DOCUMENT SEGMENT:
## START

Weblets: Fundamental Building Blocks for WWW Tools

Thomas J. Watt Jr. OSF/Research Institute 11 Cambridge Center Cambridge, MA 02142-1405 U.S.A.

watt@osf.org, URL: http://riwww.osf.org:8001/~watt

Abstract:: All distributed hypertext infostructures [Til94] have a connected structure. A weblet is a concept which captures this structure in a directed graph (DG) [Ber73]. This paper describes the design of a tool to capture the local structure and remote references of any Web delivered under an HTTP-compatible server; describes its applications; projects a future Web re-structuring tool; and mentions future advanced functionality. The Weblet tool operates sans HTTP[HTT94] server.
Keywords:: directed graph; distributed hypertext infostructure; web file system maintenance; weblet; web re-structuring tool.

1. Web Structure.

The structure of any Web is basically that of a DG, in almost all instances, a cyclic graph. This cyclic nature helps Web browsing agents to navigate different traversal points of interest perhaps aided by computable predicates. Any representation of Web structure must retain this cyclic nature. Computationally, the requirement is to avoid being trapped by the cyclic attribute.

2. Weblet Definition.

A weblet is the set of documents reachable from some starting set by hyperlinks satisfying some given criteria. A weblet expresses the notion of one or more hypertext-referenced objects, e.g. from a single HTML[HTM94] page to a complete local Web. What is referred to as a weblet is equivalent to any (connected) subgraph. Any subgraph of a Web is a weblet, including a Web, since a Web is a connected subgraph of itself.

2.1 Abstract Weblet.

Figure 1. illustrates the notion of an abstract weblet. The flow is generally from the top down, and the curved lines represent backward references. The straight lines to the side represent remote references. Back references to the root node "a" exist from the path between "e" and "a", and between "g" and "a". The relations between g->f, f->e, and e->f, f->g infer respectively the transitive relations g=>e and e=>g.

2.2 Concrete Weblet.

Figure 2. depicts a concrete representation of an abstract weblet. As shown in the figure, HTML files are represented as chunks, and chained together in a chunk list which is doubly linked. All chunks refer back to the Root chunk. Hyperlinks are chained off the chunks. Each hyperlink is doubly linked, and all hyperlinks refer back to the chunk that contains them.

3. The Weblet Tool Design.

3.1 Basic Design.

The design of the Weblet tool is straightforward. All locally known servers are encoded in a global table which is searched at the start of the program. After starting from any accessible HTML document in the Web, a chunk is created. When the initial chunk is created, we read the file into a buffer, then scan it for hyperlinks, creating and linking the hyperlink data structures to the chunk. After creating the hyperlink list hanging off the chunk, we rescan it, looking for relative names to normalize, testing and marking by type of hyperlink, ignoring any duplicates.

## END

EXERCISE INSTRUCTIONS:
[a] In the paper on weblets, how are HTML files represented in a concrete weblet?
[b] Retype the paper on weblets word for word, everything from "Figure 1. illustrates" down to "3.1 Basic Design.".
[c] Write what comes next in the paper on weblets, starting right after its last sentence.

EXCERPTED RECORDS:
## START

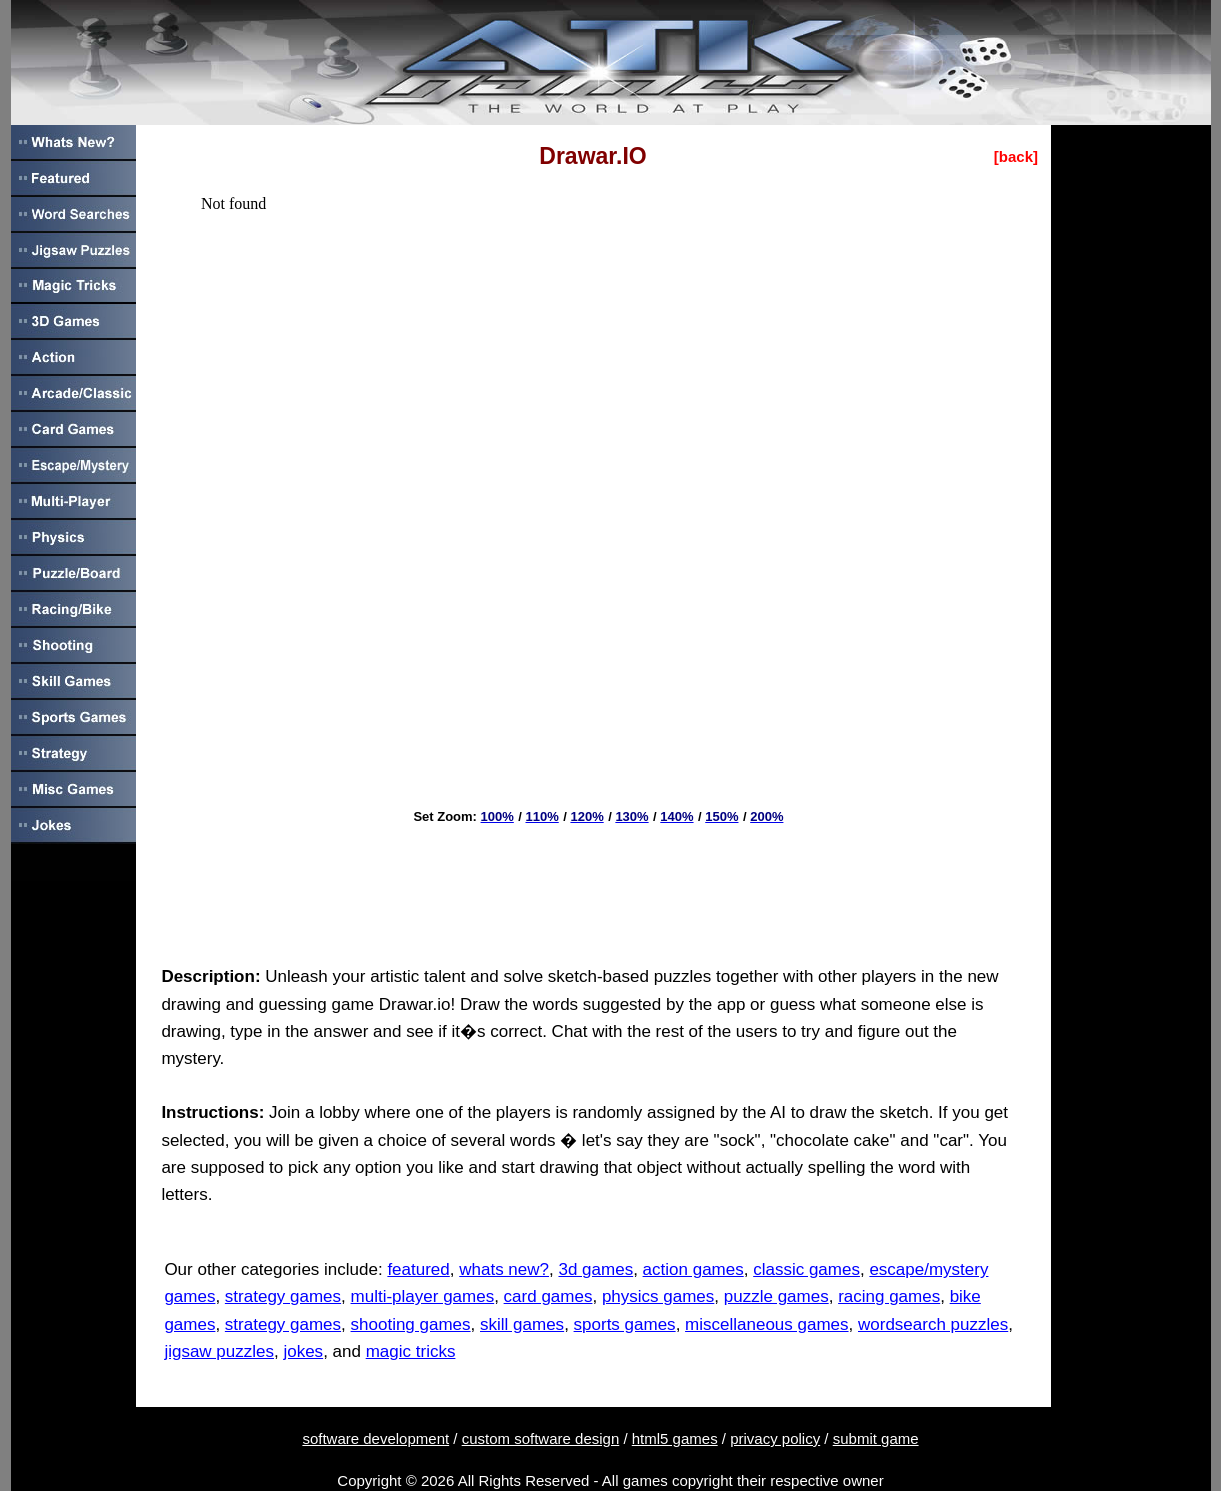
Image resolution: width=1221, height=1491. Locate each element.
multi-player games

## END
## START

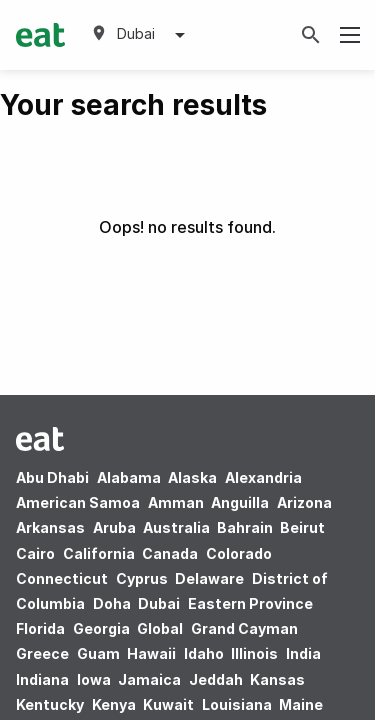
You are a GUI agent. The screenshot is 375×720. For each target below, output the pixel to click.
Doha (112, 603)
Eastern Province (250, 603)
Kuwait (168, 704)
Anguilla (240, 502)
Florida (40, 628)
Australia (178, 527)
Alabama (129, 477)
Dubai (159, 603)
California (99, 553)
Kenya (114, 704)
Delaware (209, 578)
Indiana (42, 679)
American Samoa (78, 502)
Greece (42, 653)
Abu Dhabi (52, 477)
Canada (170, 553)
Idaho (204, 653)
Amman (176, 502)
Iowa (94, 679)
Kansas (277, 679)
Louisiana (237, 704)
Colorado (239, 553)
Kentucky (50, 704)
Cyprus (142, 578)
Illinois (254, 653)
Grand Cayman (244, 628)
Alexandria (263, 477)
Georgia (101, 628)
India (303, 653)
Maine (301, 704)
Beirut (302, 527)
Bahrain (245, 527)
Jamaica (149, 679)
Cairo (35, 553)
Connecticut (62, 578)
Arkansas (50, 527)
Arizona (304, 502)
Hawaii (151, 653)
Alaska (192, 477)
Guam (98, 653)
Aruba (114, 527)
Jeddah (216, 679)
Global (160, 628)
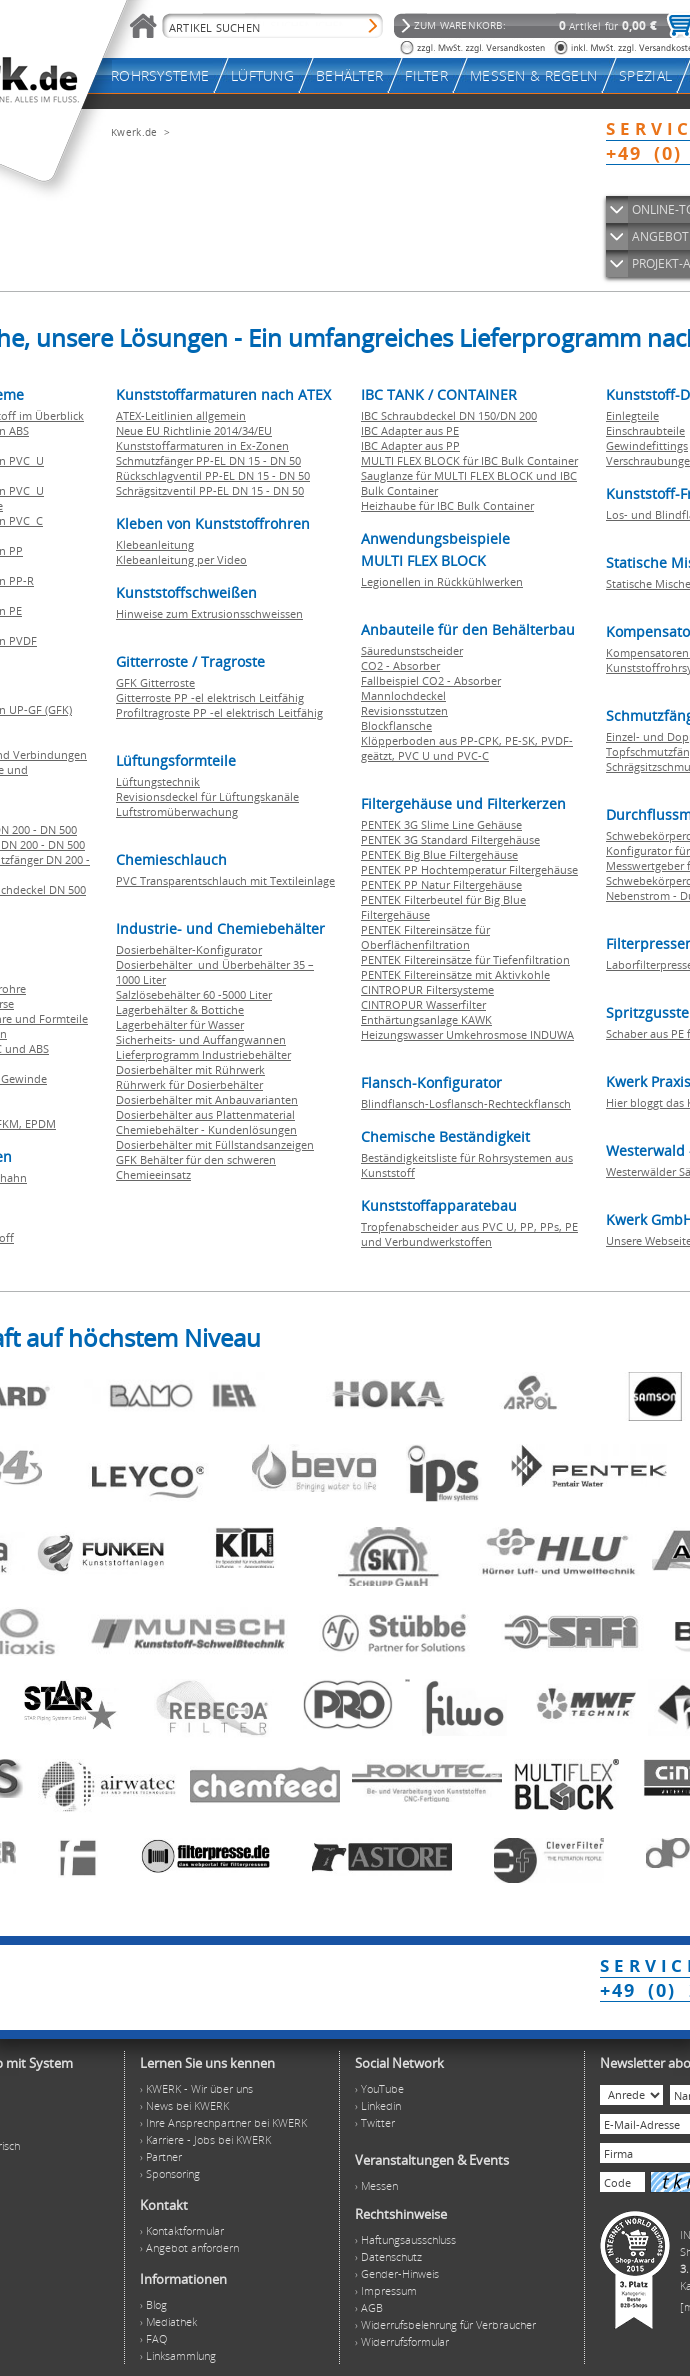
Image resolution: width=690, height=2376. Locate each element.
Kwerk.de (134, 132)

## END

PER-TASK ANSWERS:
[a] They are represented as chunks, chained together in a doubly linked chunk list.

[b]
Figure 1. illustrates the notion of an abstract weblet. The flow is generally from the top down, and the curved lines represent backward references. The straight lines to the side represent remote references. Back references to the root node "a" exist from the path between "e" and "a", and between "g" and "a". The relations between g->f, f->e, and e->f, f->g infer respectively the transitive relations g=>e and e=>g.

2.2 Concrete Weblet.

Figure 2. depicts a concrete representation of an abstract weblet. As shown in the figure, HTML files are represented as chunks, and chained together in a chunk list which is doubly linked. All chunks refer back to the Root chunk. Hyperlinks are chained off the chunks. Each hyperlink is doubly linked, and all hyperlinks refer back to the chunk that contains them.

3. The Weblet Tool Design.

3.1 Basic Design.

[c]
During the hyperlink scan of the chunk file, after resolving an appropriate path name for a hyperlinked file, we test for the file's existence with a stat call. Any file which is non-existent or has been renamed or moved to another directory will fall out of this test as a broken hyperlink. Remote hyperlinks are currently ignored in the initial version of the code.

When we have completed the hyperlink rescan on the first chunk, if we have any hyperlinks, a main loop is entered. If we have not marked a hyperlink to ignore it, which is the case concerning e.g. .gif, .ps, and other types of files; and if the file is in the file system; and if it meets the criteria of having a filename suffix of either ".htm" or ".html", we create another chunk, and link it to the previous chunk, repeating all of the above processing.

When we have discovered the last item in our Web, two outputs are emitted:

a list of broken hyperlinks, and
a list of connected files in the Web.

The list of connected files may be overridden to supply other information via command line options, not described here.

3.2 Weblet Tool Components and Data Structures.

The Weblet tool is designed with abstract data types around the following data structures:

A domain_port for server associated data,
A hyperlink data structure, and
A chunk data structure for HTML documents.

The operational components consist of several routines, including, a high performance hyperlink scanner; a hash table routine, applied separately, one to hyperlinks and the other to HTML chunks; and a set of routines based around the three main data structures.

4. Current Status of the Weblet Tool.

The Weblet tool has been under part-time development since mid-September 1994. It is an experimental research prototype. We have implemented several enhancements suggested for the Weblet Tool in a previous draft of this paper. They were:

Capture bracketed hyperlink
Command line options
Capture every unique hyperlink reference chain
Remote hyperlink liveness detection and validation
Flatten DG structure and provide memory-to-from-disk read/write routines

The first three are complete; we are currently working on the fourth, with some routines and algorithms ready for the fifth.

There is a high level WWW FORMS interface for users in our group.

5. Weblet Futures.

5.1. A Web Re-Structuring Tool.

Once the foundational changes above are in place, we intend to develop a Web re-structuring tool.

The basic idea is to provide a graphical user interface (GUI) for authors which not only depicts a graphical structure map of an existing Web, but is able to provide browsing and editing operations such as cut-and-paste, drag-and-drop. If a move button widget selects a hyperlinked object from somewhere in the Web, and its movement is graphically previewed to somewhere else; the hyperlink reference chain information collected for that hyperlinked object should be able to denote the location of where every subsequent broken hyperlink occurs.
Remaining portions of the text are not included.